Scientists working with human embryonic stem cells have for the first time successfully spliced out individual genes from the medically promising but politically contentious cells and substituted different genes in their place.
The work is a step toward the biomedical goal of being able to rebuild or regenerate parts of the human body by transplanting either stem cells or tissues grown from stem cells into patients, scientists said. Precise genetic changes in those formative human cells might enhance their therapeutic potential or make them more compatible with patients' immune systems.
Some scientists suggested the success might someday make it unnecessary to pursue "therapeutic cloning," in which cloned embryos would be created as a source of therapeutic tissues that match the genetic signature of the patient.
But the work could escalate concerns among those who fear that stem cell technology will lead to the creation of "designer babies."
Applying genetic engineering techniques to humans is "defensible as long as it's used to cure diseases, but we have to be aware that techniques like these can be abused, too," said John Robertson, a bioethicist at the University of Texas School of Law.
The new work, published in today's issue of the journal Nature Biotechnology, resembles similar studies decades ago in mice. That was when scientists discovered how to "knock out" and replace individual genes in mouse embryo cells.
The technique, called homologous recombination, revolutionized molecular and cellular biology.
By growing animals with those precise genetic changes and seeing what went wrong as they developed, scientists could start to see what individual genes did. They also were able to replace "broken" genes in mouse embryos.
The work with human embryonic stem cells was done by University of Wisconsin researcher James A. Thomson, the scientist who discovered the cells in 1998, and his colleague Thomas P. Zwaka.
They used electrical charges and chemicals to make the cells' membranes porous enough to allow the cells to take in customized genes. Under proper conditions, the new genes find and replace their counterparts in the cell DNA.

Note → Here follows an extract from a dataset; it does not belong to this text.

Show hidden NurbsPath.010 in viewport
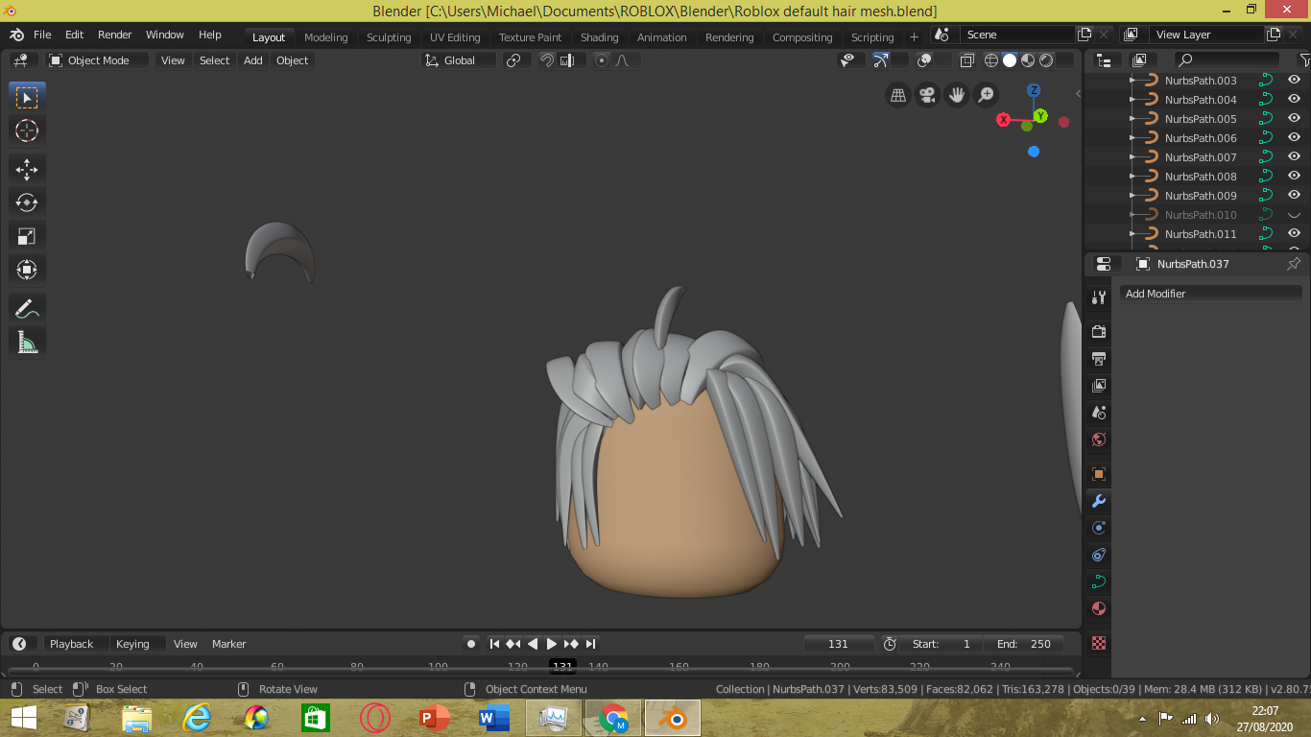 click(1294, 215)

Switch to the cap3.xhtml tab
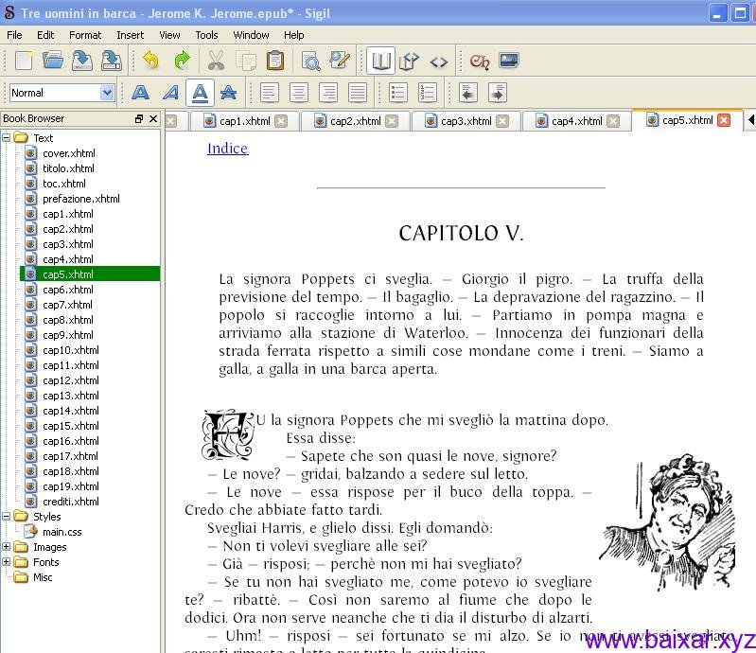coord(466,121)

In one experiment, they knocked out a gene that in humans causes Lesch-Nyhan syndrome, a rare and fatal genetic disease. They said they hope such work can shed light on the molecular underpinnings of the disease and perhaps someday lead to cures. But others noted that just because a broken cell can be fixed does not mean a cure will be forthcoming soon.
Despite years of efforts, Johns Hopkins University stem cell researcher John Gearhart said, scientists have not been able to make lines of mouse stem cells that are compatible in all mice.
He suggested that therapeutic cloning research, controversial though it is, will remain important in the search for treatments for human disease.